Assoluzione anche per l'ex manager
Antonio Vella e per lo stesso gruppo
Eni. Condanna, invece, per tre ex manager di
Saipem: 4 anni e 9 mesi per l'ex direttore operativo
Pietro Varone e per l'ex amministratore delegato del gruppo,
Pietro Tali, 4 anni e un mese per l'ex direttore finanziario
Alessandro Bernini. Secondo i giudici, la stessa Saipem si è resa colpevole di illecito amministrativo: il gruppo è stato pertanto condannato al pagamento di una sanzione pecuniaria da 400mila euro (contro i 900mila chiesti dalla pubblica accusa) e alla confisca di 198 milioni di euro euro, somma che equivale al prezzo della presunta corruzione pagata a politici algerini.
Al presunto collettore delle tangenti,
Farid Nourredine Bedjaoui, sono stati inflitti 5 anni e 5 mesi di carcere, mentre il suo braccio destro,
Samyr Ouraied, e il presunto riciclatore delle mazzette,
Omar Habur, hanno incassato una condanna pari a 4 anni e 1 mese di carcere ciascuno. Tutti i sei condannati sono stati inoltre dichiarati dal Tribunale incapaci di contrattare con la Pubblica Amministrazione fino a pena espiata.
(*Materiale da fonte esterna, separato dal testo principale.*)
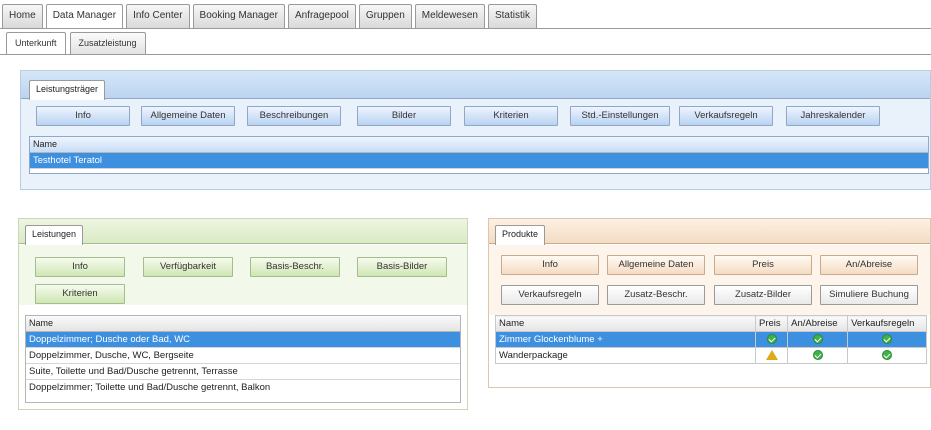 The image size is (931, 430). What do you see at coordinates (869, 295) in the screenshot?
I see `simuliere-buchung-button: Simuliere Buchung` at bounding box center [869, 295].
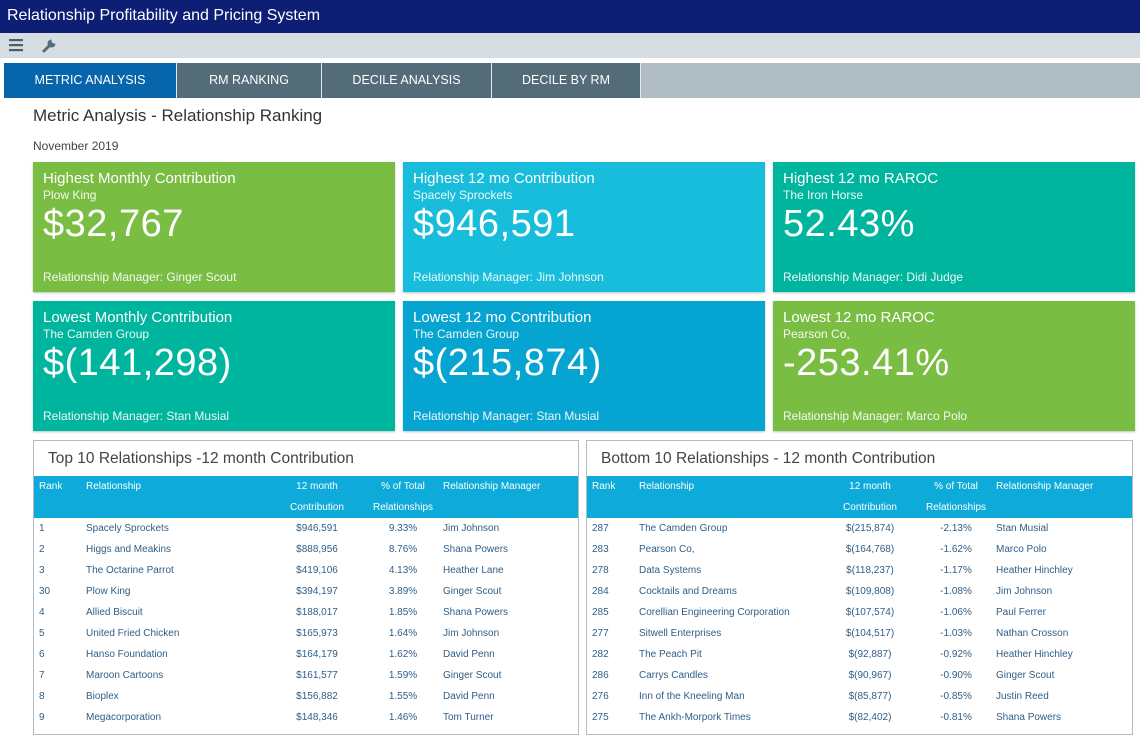 This screenshot has width=1140, height=739. Describe the element at coordinates (956, 696) in the screenshot. I see `cell-pct-total: -0.85%` at that location.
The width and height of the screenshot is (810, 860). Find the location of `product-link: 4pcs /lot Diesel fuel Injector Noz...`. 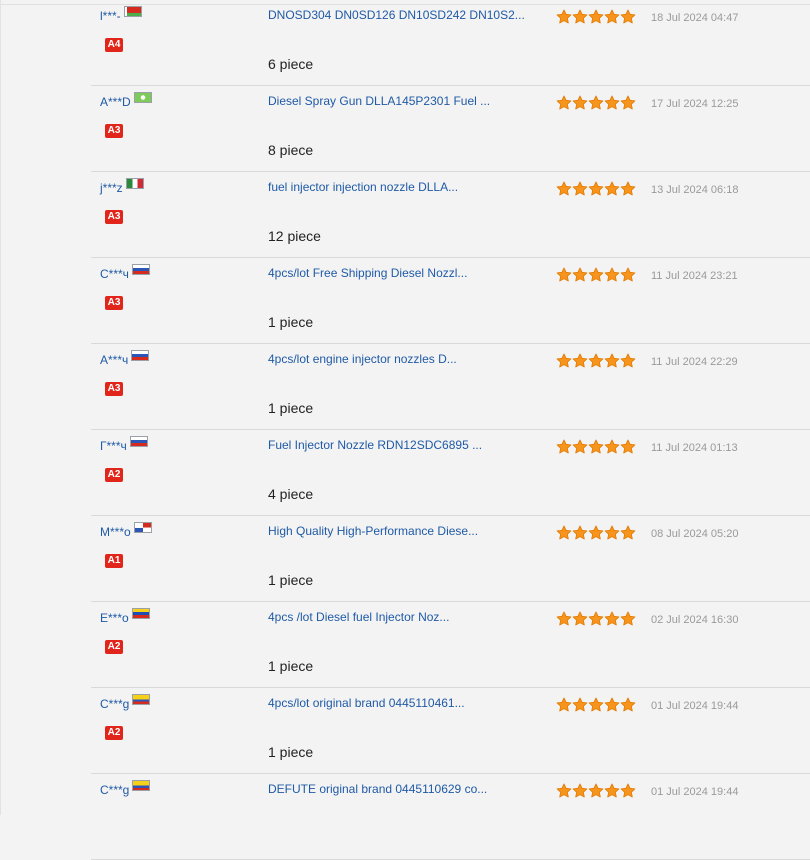

product-link: 4pcs /lot Diesel fuel Injector Noz... is located at coordinates (358, 617).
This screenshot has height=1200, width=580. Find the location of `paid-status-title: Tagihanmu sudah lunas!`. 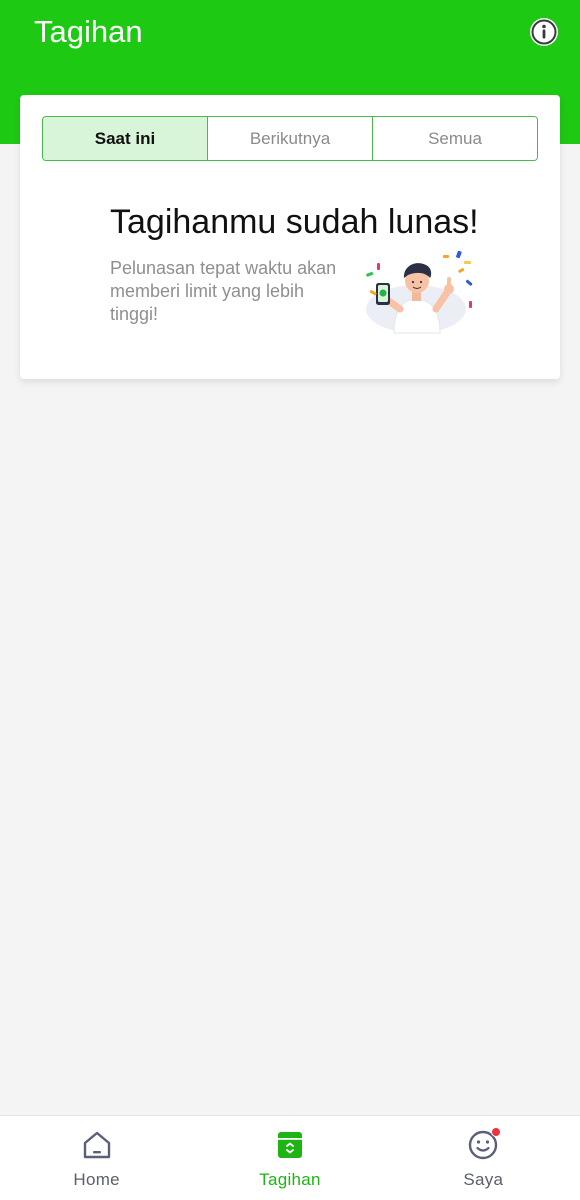

paid-status-title: Tagihanmu sudah lunas! is located at coordinates (294, 222).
Per loro è anche ordinata una confisca pari a 198 milioni di euro, somma che equivale al valore della presunta tangente.
I fatti contestati dalla procura - Secondo i rappresentanti della pubblica accusa, Saipem (all'epoca dei fatti controllata da Eni) avrebbe versato a una cerchia di politici algerini una maxi tangente da 198 milioni di euro in cambio di commesse petrolifere del valore complessivo di 8 miliardi. Soldi che, come è stato ricostruito dall'inchiesta milanese, sarebbero arrivati nelle disponibilità dell'ex ministro dell'Energia del governo di Algeri, Chekib Khelil, grazie all'intermediazione del suo allora più stretto collaboratore Bedjauoi.
Scaroni ha sempre respinto ogni accusa. E nell'ottobre 2015 venne prosciolto dal gup Alessandra Clemente che al termine dell'udienza preliminiare decretò il "non luogo a procedere" anche per il gruppo Eni e il manager Vella. Fu la Corte di Cassazione, nel febbraio successivo, ad annullare quel verdetto ordinando una nuova udienza preliminare da celebrarsi davanti a un altro giudice. Scaroni, Vella ed Eni furono così rinviati a giudizio per corruzione internazionale.
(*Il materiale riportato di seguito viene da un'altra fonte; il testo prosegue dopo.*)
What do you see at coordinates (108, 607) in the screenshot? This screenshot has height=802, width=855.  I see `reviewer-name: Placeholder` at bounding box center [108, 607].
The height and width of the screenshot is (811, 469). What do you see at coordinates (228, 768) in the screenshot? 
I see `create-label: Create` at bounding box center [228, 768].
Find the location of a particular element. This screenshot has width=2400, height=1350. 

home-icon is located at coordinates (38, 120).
La sentenza emessa dalla Quarta Sezione Penale ha in sostanza confermato la decisione presa dal gup Clemente nel 2015. Perché secondo il collegio presieduto dal giudice Giulia Turri, soltanto Saipem e i propri manager sono colpevoli della maxi tangente, mentre l'allora capogruppo Eni, l'ex ad Scaroni e l'ex manager Vella risultano estranei alla vicenda.
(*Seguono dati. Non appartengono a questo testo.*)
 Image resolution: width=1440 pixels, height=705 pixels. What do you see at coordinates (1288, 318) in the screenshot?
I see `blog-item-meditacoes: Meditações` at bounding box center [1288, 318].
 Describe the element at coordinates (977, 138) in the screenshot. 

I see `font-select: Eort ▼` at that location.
Scaroni: sono sempre stato sereno - "Sono felice della decisione del Tribunale di Milano. Devo dire che sono sempre stato sereno e ho sempre avuto fiducia nel lavoro dei giudici. Del resto questa sentenza si pone in continuità con quella di non luogo a procedere del gup che già mi aveva assolto sulla stessa vicenda". Così Paolo Scaroni, ex ad di Eni e attuale presidente del Milan, commenta l'assoluzione.